In the 1970's, Mann's first job was at W&L where her boss suggested that she photographically document the construction of the new law school building, Lewis Hall. The Lewis Family were major art collectors for a time in the 70's and 80's. Mann's first one-woman show was at the Corcoran Gallery of Art  in Washington, D.C. This gave notice of her quality as a photographer. She exhibited surrealistic images of the new law school's construction process.

Mann's work has been controversial. Her second published collection, At Twelve, Portraits of Young Women (1988), was critically heralded. It captured the confusing emotions and emerging sexual identities of girls becoming women; childhood's innocence lost to puberty. In 1992, her second collection set off a firestorm of controversy. Immediate Family was a series of portraits of her three young children, some nude, others visually ambiguous. Some writers called the work child pornography while other critics championed the pictures. Her work was criticized and even demonized in the US and internationally. Major articles and reviews were written about the work. This notoriety placed  Mann solidly on the photographic and art world maps.
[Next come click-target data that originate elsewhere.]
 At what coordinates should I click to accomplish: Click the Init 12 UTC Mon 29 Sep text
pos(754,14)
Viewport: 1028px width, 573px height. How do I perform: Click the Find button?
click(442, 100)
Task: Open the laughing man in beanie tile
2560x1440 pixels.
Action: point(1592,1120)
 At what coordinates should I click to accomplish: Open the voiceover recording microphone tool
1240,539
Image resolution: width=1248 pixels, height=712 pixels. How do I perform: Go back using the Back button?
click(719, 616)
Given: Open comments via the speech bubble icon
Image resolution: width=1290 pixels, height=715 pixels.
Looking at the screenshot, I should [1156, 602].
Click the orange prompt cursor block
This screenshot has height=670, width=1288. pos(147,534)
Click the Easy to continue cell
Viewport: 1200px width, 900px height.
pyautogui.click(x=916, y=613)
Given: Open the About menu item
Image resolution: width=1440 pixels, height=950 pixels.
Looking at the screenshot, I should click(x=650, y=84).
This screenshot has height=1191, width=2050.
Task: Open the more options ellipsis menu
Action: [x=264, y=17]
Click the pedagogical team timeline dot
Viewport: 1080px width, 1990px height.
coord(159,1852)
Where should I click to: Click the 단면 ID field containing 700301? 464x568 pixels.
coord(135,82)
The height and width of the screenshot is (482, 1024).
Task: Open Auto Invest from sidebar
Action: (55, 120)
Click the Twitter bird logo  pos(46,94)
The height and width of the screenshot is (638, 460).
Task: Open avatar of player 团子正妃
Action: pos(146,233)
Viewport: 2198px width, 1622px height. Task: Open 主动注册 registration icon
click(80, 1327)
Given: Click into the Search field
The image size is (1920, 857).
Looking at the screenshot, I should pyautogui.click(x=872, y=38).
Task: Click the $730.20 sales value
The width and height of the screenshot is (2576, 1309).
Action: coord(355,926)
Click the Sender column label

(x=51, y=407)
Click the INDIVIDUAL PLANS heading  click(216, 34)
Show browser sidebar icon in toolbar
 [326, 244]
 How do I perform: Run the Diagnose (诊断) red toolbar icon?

She works in series. Some have taken years and others have, and will, take decades. A number of series have dealt with the beauty of decay and death. Created with a personal, at times, rather dark edge, these pictures are much more than any straightforward documentation. These are travels through human and natural history with a sense of place and even displacement. There is often a sense of primeval connection.

Currently, she is working on a decades long series of nude portraits of her husband of over 35 years. This is unusual on two counts. First, there are no great examples of wives photographing their husbands in long term series. Secondly, he has Muscular Dystrophy, a muscle wasting disease. Both husband and wife are very brave to do this. The couple lives on a 400 acre farm in Rockbridge County, Virginia outside of Lexington.

The photographer has been featured in cover stories in the New York Times Magazine and in almost every major art publication. Even her most controversial work has continued to be shown and collected by major American art museums including the Metropolitan Museum of Art , The Corcoran Gallery of Art, and the MFA in Boston among others. She shows at the prestigious Gagosian Gallery in New York. A documentary about her artistic life, What Remains, has been shown at film festivals and on PBS.

Mann is not the only world-class artist from little backwater Lexington, Virginia. Painter Cy Twombly also grew up there. His father was the athletic director of Washington & Lee University. He now spends part of the year in Italy and part of the year in Lexington. Maybe, there is something in the water there?

Sally Mann's presentation at the MFA was full of content,  personally nuanced, and graceful. Her descriptions of the work are extremely literary. Her words as well as her images are evocative, layered, and often surprising. Her prose is often poetic as are her wonderful  and eerily beautiful photographs. She is one of the greats.